Add .sel and .isel equivalent that returns all vars on all grids related to the indexers? #200

willirath · 2020-04-30T12:39:35Z

I'm working on a project that aims at providing observation-like sampling for Ocean model data living on a C grid. What we aim at is keeping the C grid logic intact as long as possible. For this, something like

ds.xgcm.isel(X=3, Y=5)

returning a full dataset restricted to x_c=3, x_l=3, x_r=3, y_c=5, y_l=5, y_r=5and a correspondingds.xgcm.sel(...)` would be ideal.

A related question is: Which grid points are "related" to a given position?

If we consider the tracer grid of a finite volume model the basis of our selection, then for a complete description of the dynamics of the selection, we'd not only need the vars defined on the faces for one side (per dim), but for both sides of the box.

(Thanks @jbusecke for the chat yesterday. Definitely helped me getting a clearer idea on what I'm looking for.)

The text was updated successfully, but these errors were encountered:

jbusecke · 2020-04-30T13:15:51Z

I think this would be a really nice addition to xgcm. I have been looking for this functionality for a long time to subset large datasets. This could also be a partial solution to e.g. the issue @miniufo mentioned in #193.

I would propose that a call could look like this

grid_sub, ds_sub = grid.isel(ds, x_c=3, y_c=slice(0,5), to=‘outer’, boundary=‘fill’)

By using the actual dimension (x_c) and a specifier (not sure if to is the most intuitive), the user has maximum flexibility.
In your case you want to select based on tracer points but get both neighboring velocity points. ‘outer’ will do the trick and also keep existing xgcm lingo for clarity.
If for some reason, another user wants to select based on velocity points, and the select only the tracer point to the left, that is also possible.
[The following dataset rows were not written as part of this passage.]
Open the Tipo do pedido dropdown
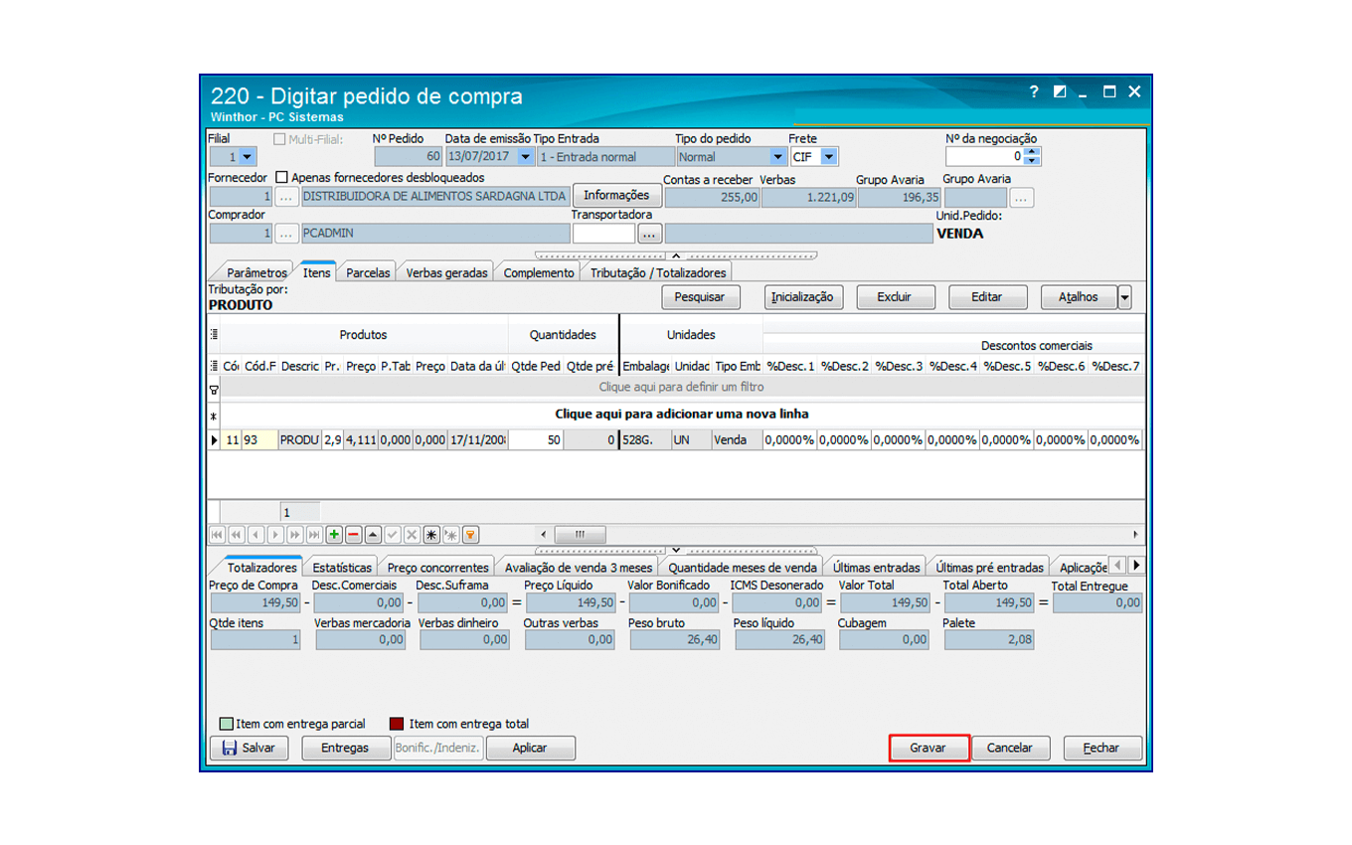The image size is (1352, 845). (777, 157)
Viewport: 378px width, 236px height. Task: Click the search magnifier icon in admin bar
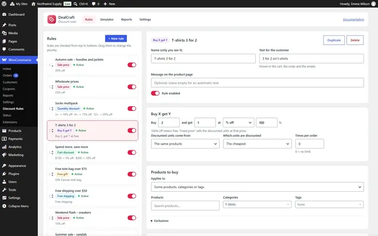(76, 4)
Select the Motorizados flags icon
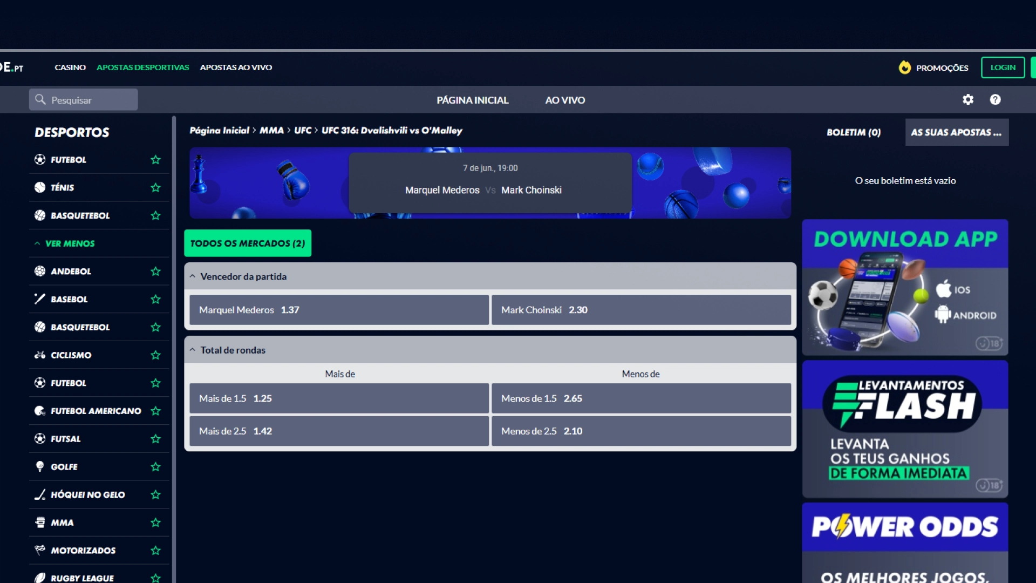Screen dimensions: 1036x583 click(40, 550)
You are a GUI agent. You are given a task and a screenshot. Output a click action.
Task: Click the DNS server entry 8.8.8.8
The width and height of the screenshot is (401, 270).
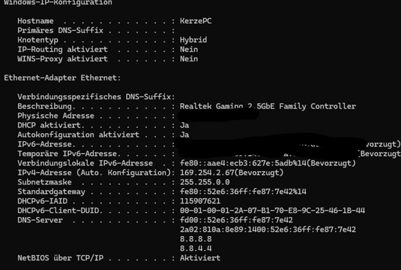(196, 239)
xgcm should set some reasonable defaults for to and boundary based on the original grid object to keep a simple sub setting command short.
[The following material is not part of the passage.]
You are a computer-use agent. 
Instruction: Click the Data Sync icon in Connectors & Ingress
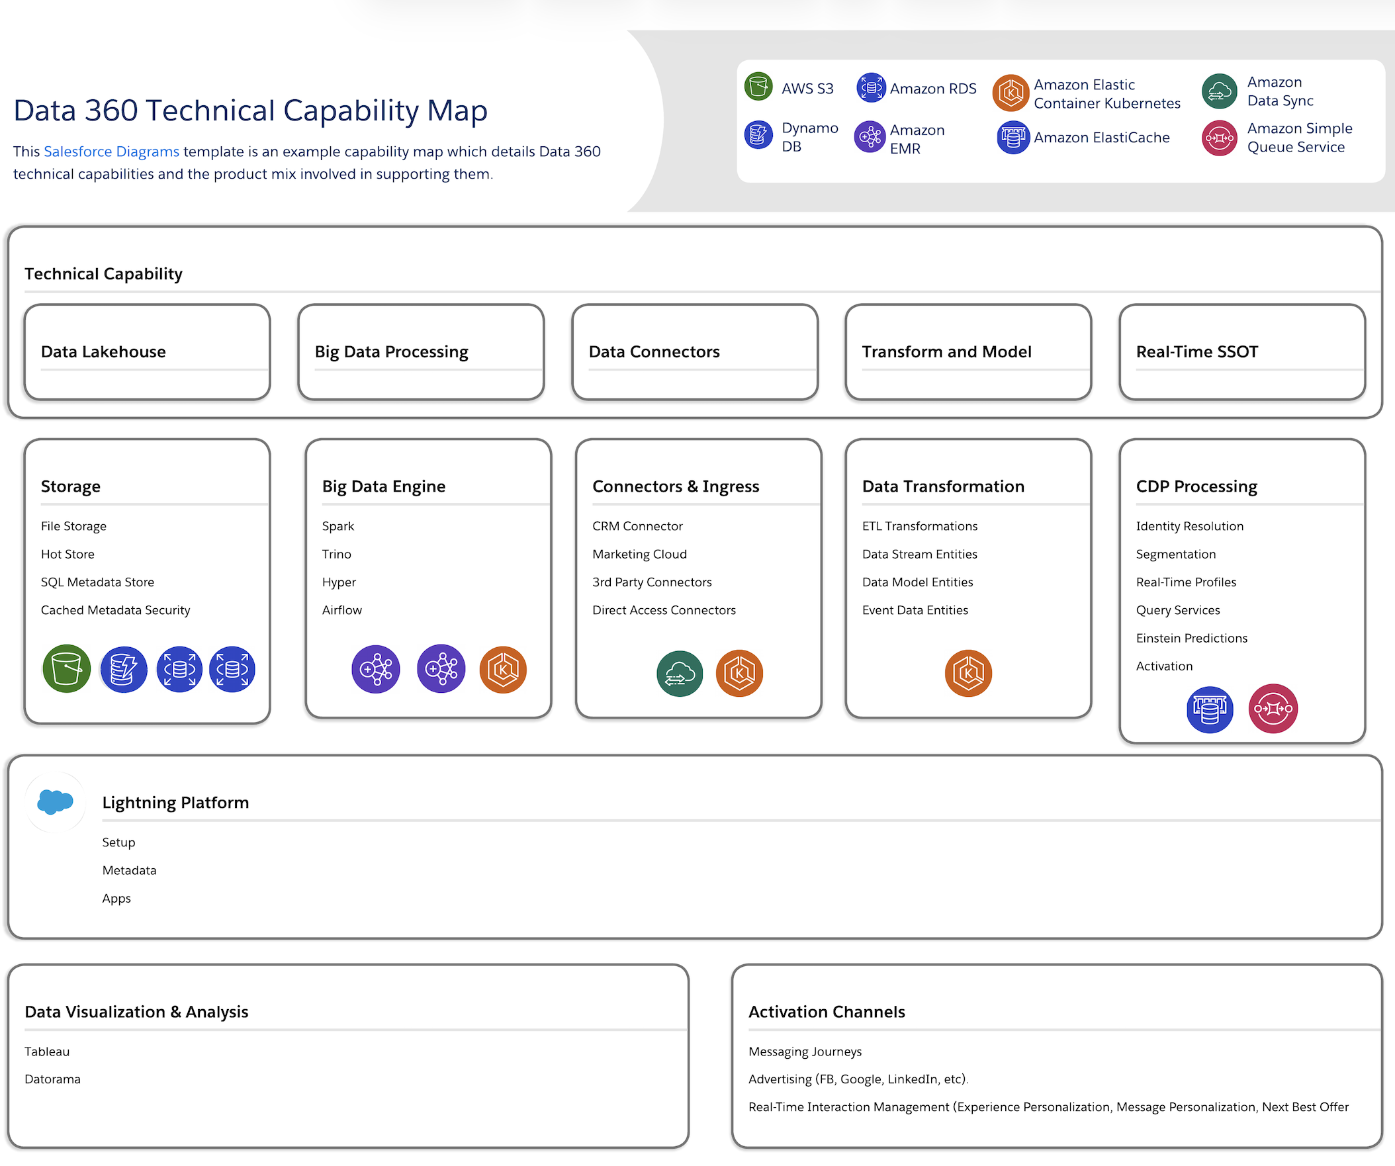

Internally I’d like to wrap all of the isel/sel logic from xarray (profiting from possible future improvements) and just getting a logical index from there. Xgcm then would have to deal with constructing matching indicies for other dimensions along the same axis.

rabernat · 2020-04-30T13:26:32Z

Good idea. this would work well in combination with #197 (xarray accessor). Then we could do

ds.grid.isel(X=slice(5, 10))

I slightly prefer @willirath's API over @jbusecke's. The whole point of this is to not have to worry about the different dimension names and be able to select on an axis.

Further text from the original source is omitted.